FIGURE 21.23 Beavers are among nature's most active landscape engineers.

These influences of beavers on landscape structure once shaped the face of entire continents. At one time, beavers modified nearly ail the temperate stream valleys in the Northern Hemisphere. The range of beavers in North America extended from arctic tundra to the Chihuahuan and Sonoran Deserts of northern Mexico, a range of approximately 15 million km². Before European colonization, the North American beaver population numbered 60 to 400 million individuals. However, fur trappers eliminated beavers from much of their historical range and nearly drove them to extinction. With protection, North American beaver populations are recovering and large areas once again show the influence of beavers on landscape structure.

Carol Johnston and Robert Naiman and their colleagues have carefully documented the substantial effects of beavers on landscape stmcturu (e.g., Naiman et al. 1994). Much of their work has focused on the effects of beavers on the 298 km² Kabetogama Peninsula in Voyageurs National Park, Minnesota. Following their near extermination, beavers reinvaded the Kabetogama Peninsula beginning about 1925. From 1927 to 1988 the number of beaver ponds on the peninsula increased from 64 to 834, a change in pond density from 0.2 to 3.0 per square kilometer. Over this 63-year period, the area of new ecosystems created by beavers, including beaver ponds, wet meadows, and moist meadows, increased from 200 ha, about 1% of the peninsula, to 2,661 ha, about 13% of the peninsula. Foraging by beavers altered another 12% to 15% of upland areas.

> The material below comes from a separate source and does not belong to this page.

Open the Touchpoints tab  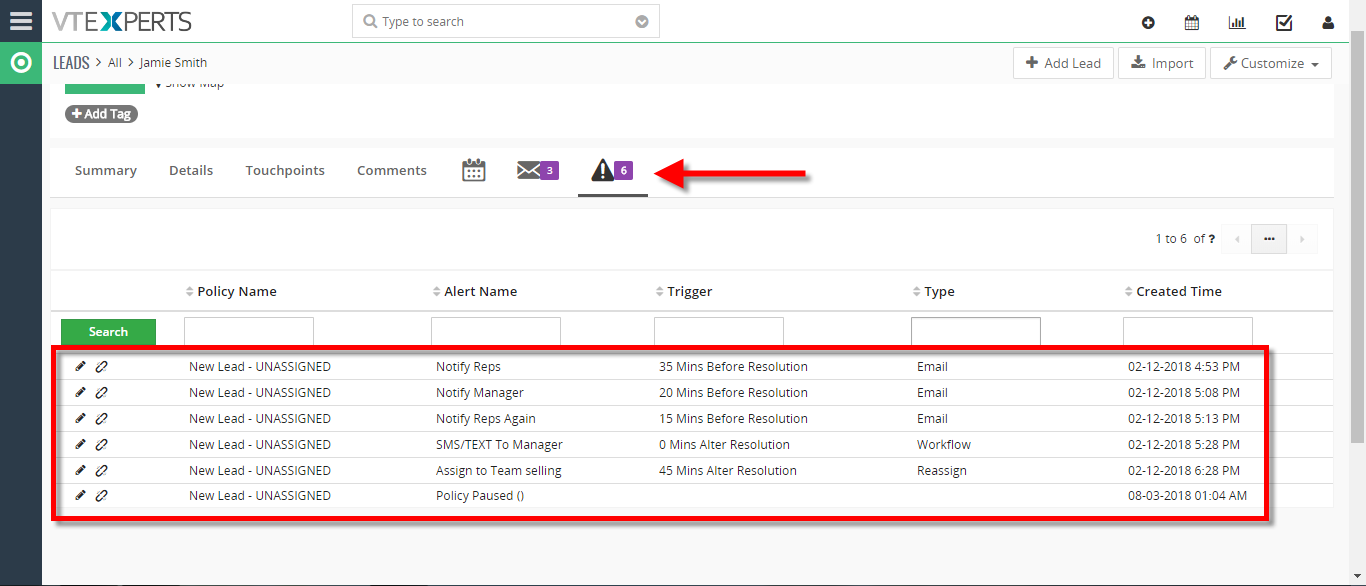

Beaver activity has changed the Kabetogama Peninsula from a landscape dominated by boreal forest to a complex mosaic of ecosystems. Figure 21.24 shows how beavers have changed a 45 km² catchment on the peninsula. These maps show that, between 1940 and 1986, beavers increased landscape complexity within this catchment. Similar changes have occurred over nearly the entire peninsula.

FIGURE 21.24 Beaver-caused landscape changes on the Kabetogama Peninsula, Minnesota (data from Naiman et al. 1994).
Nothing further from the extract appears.